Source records

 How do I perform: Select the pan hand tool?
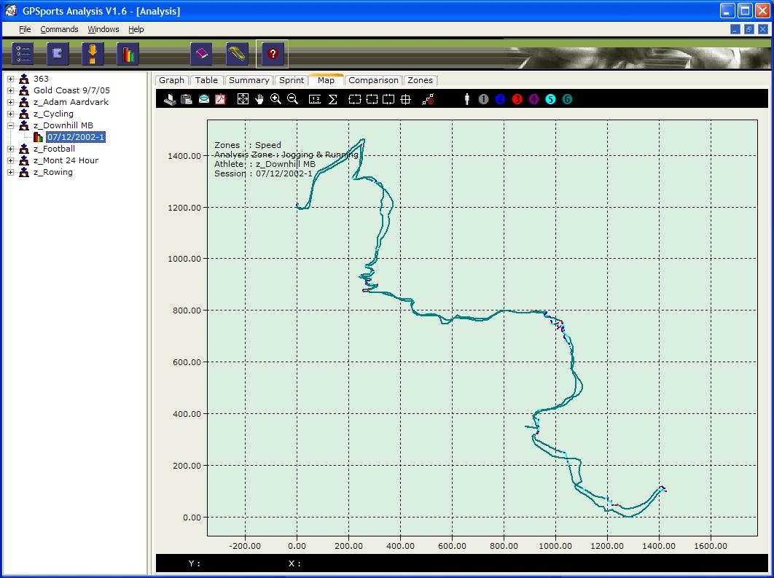click(x=259, y=99)
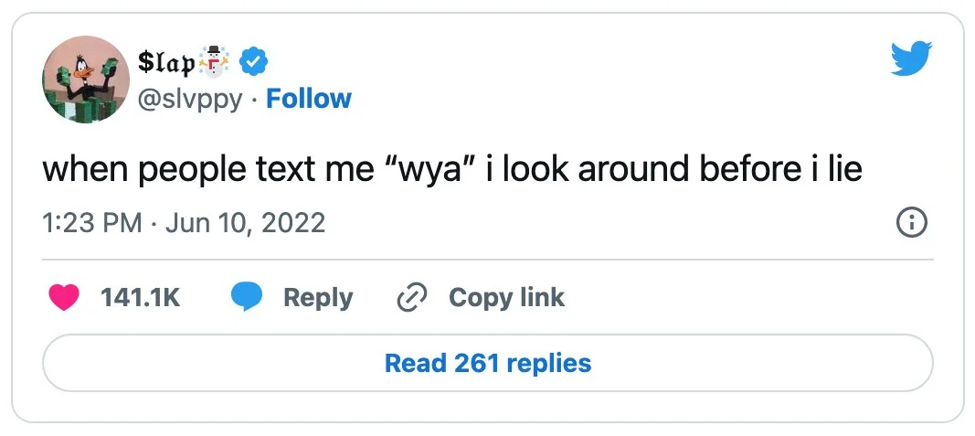Click the Reply text label
975x436 pixels.
tap(318, 298)
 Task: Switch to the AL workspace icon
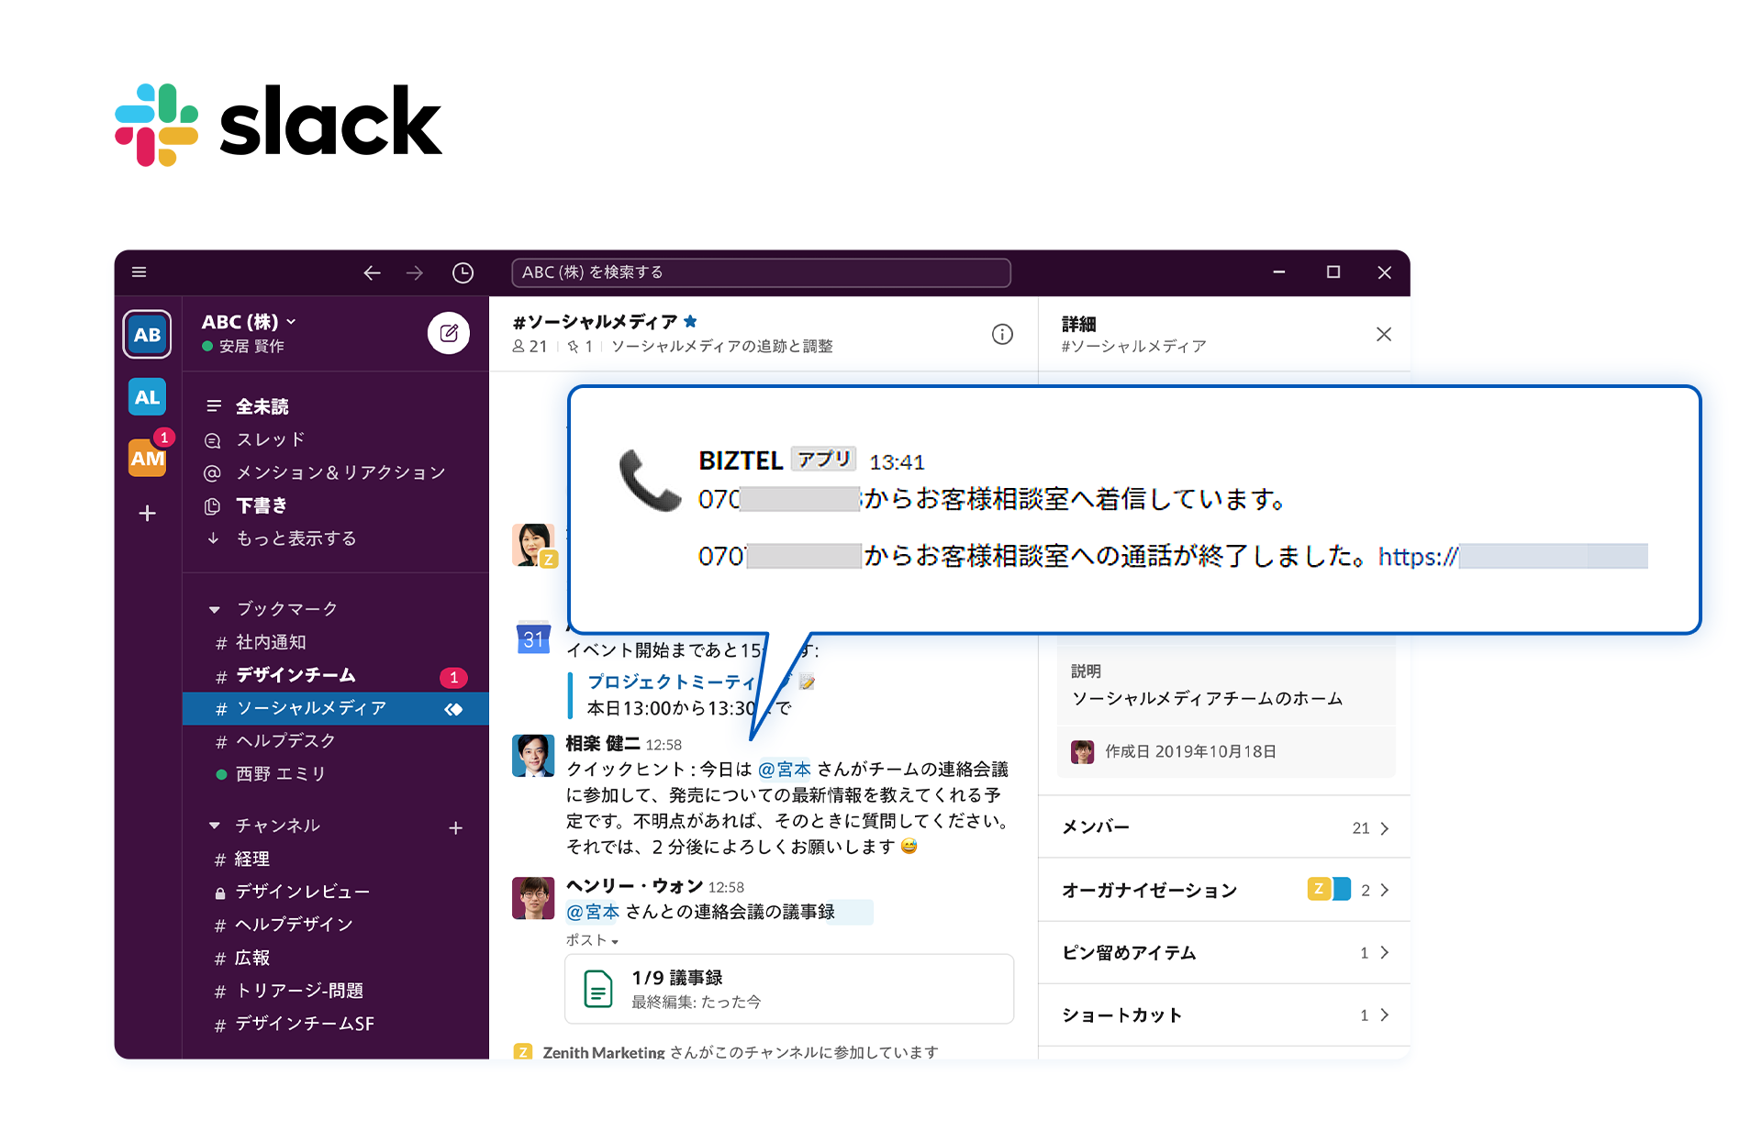pos(147,397)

| Problem |
Your reply is the full set of entries reproduced exactly, with images omitted.

| Reply |
 How do I perform: Select the pan hand tool?
click(x=259, y=99)
Click the Reply text label
975x436 pixels.
tap(318, 298)
 Task: Switch to the AL workspace icon
pos(147,397)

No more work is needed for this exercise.